Comment entrez-vous en contact avec les entreprises ?
Dans un premier temps, via des étudiants qui y ont des stages, aussi bien en formation initiale qu’en formation continue. Mais aussi par les contrats de collaboration que je mets en place avec certaines entreprises.
Qu’est-ce qui vous motive pour prendre le temps nécessaire, en plus de votre recherche académique, à engager des collaborations avec les entreprises, en particulier leurs services R&D ?
Je l’ai compris assez rapidement dans ma carrière d’enseignant-chercheur. Être en contact avec les entreprises est pour moi incontournable pour deux raisons. Cela permet :
- d’enseigner aux étudiants les outils dont ils vont avoir besoin dans leur carrière future de statisticien, d’ingénieur ou de modélisateur ;
- de mettre en place des collaborations qui pourront faire émerger de nouveaux sujets de recherche. C’est une manière de faire des mathématiques appliquées qui traitent des sujets de la vie quotidienne.
Êtes-vous encouragé dans cette voie par votre environnement universitaire ?

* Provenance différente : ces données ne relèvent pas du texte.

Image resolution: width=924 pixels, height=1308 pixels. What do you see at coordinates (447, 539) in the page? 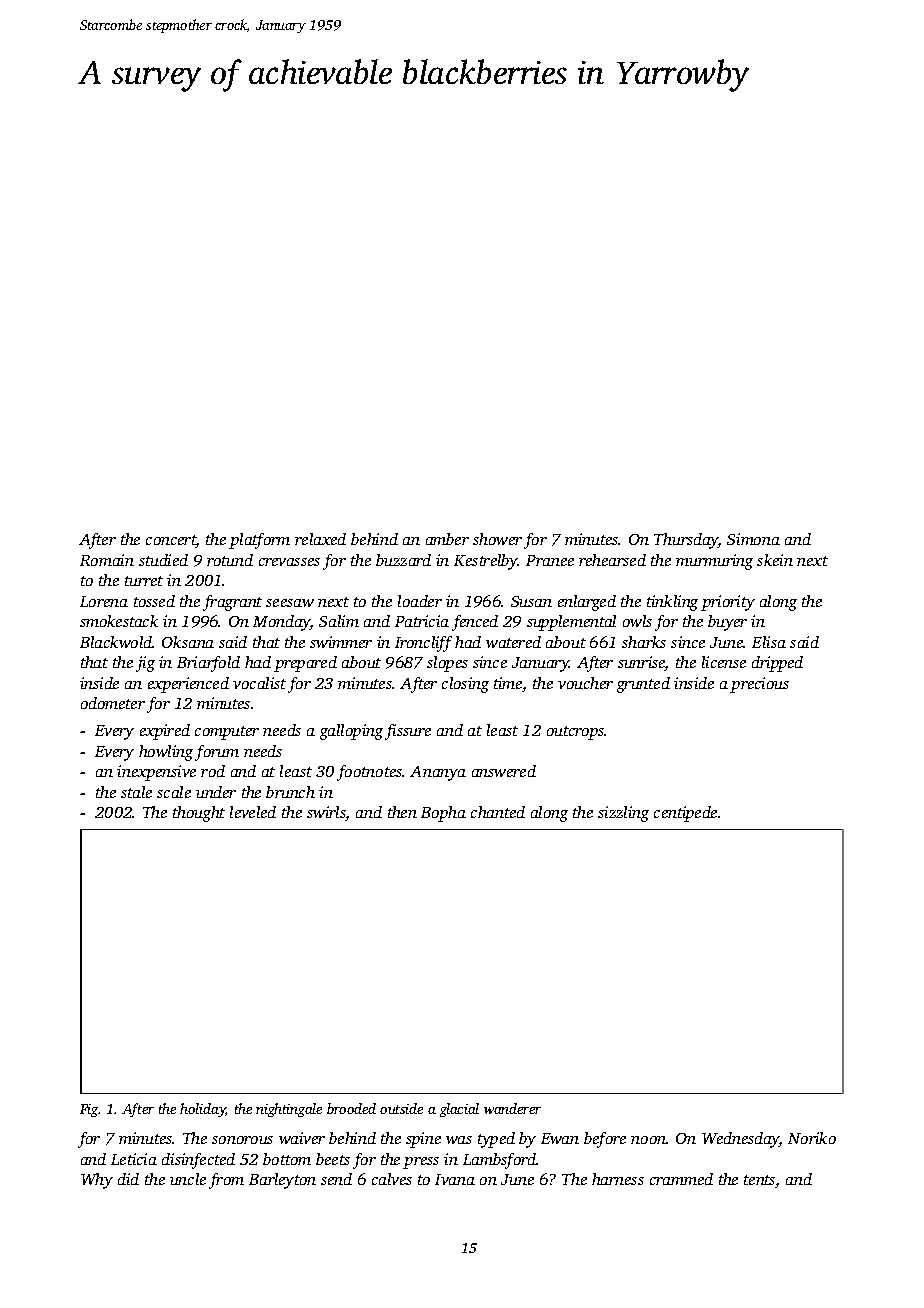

Les interactions avec les entreprises et les industries ne sont pas toujours perçues comme nécessaires par une partie de la communauté mathématique.
Il est vrai que certains domaines en mathématiques n’ont pas forcément besoin de ce type d’interactions. Mais j’ai la chance que ma spécialisation le permette. D’ailleurs, plusieurs initiatives et en particulier via l’INSMI (Institut national des sciences mathématiques et de leurs interactions) ont été créées pour favoriser le développement des collaborations avec les entreprises, les industries et plus généralement avec les autres acteurs de la société.
Parmi ces initiatives, certaines ont-elles été plus marquantes que les autres ?
Très clairement, celle de l’AMIES. L’Agence des mathématiques en interaction avec l’entreprise et la société soutient régulièrement mes projets et je tiens à la remercier pour cela. Parmi l’éventail d’actions possibles au sein de l’AMIES, je peux citer le soutien que je sollicite le plus souvent : le PEPS (« projets exploratoires, premiers soutiens »), qui s’inscrit dans la continuité du programme PEPS « Maths-Industrie » initié par l’INSMI en 2009, avec une amplification des moyens et des modifications de fonctionnement qui le rend plus réactif et plus souple pour les laboratoires.
Pour résumer, c’est une collaboration entre l’institut de recherche (le laboratoire auquel est rattaché l’enseignant-chercheur ou le chercheur) et une entreprise qui permet de débuter un tel projet.
Des conseils aux étudiants, des lycéens aux thésards
Quel est le lien entre les partenariats d’entreprises et les thèses que vous encadrez ?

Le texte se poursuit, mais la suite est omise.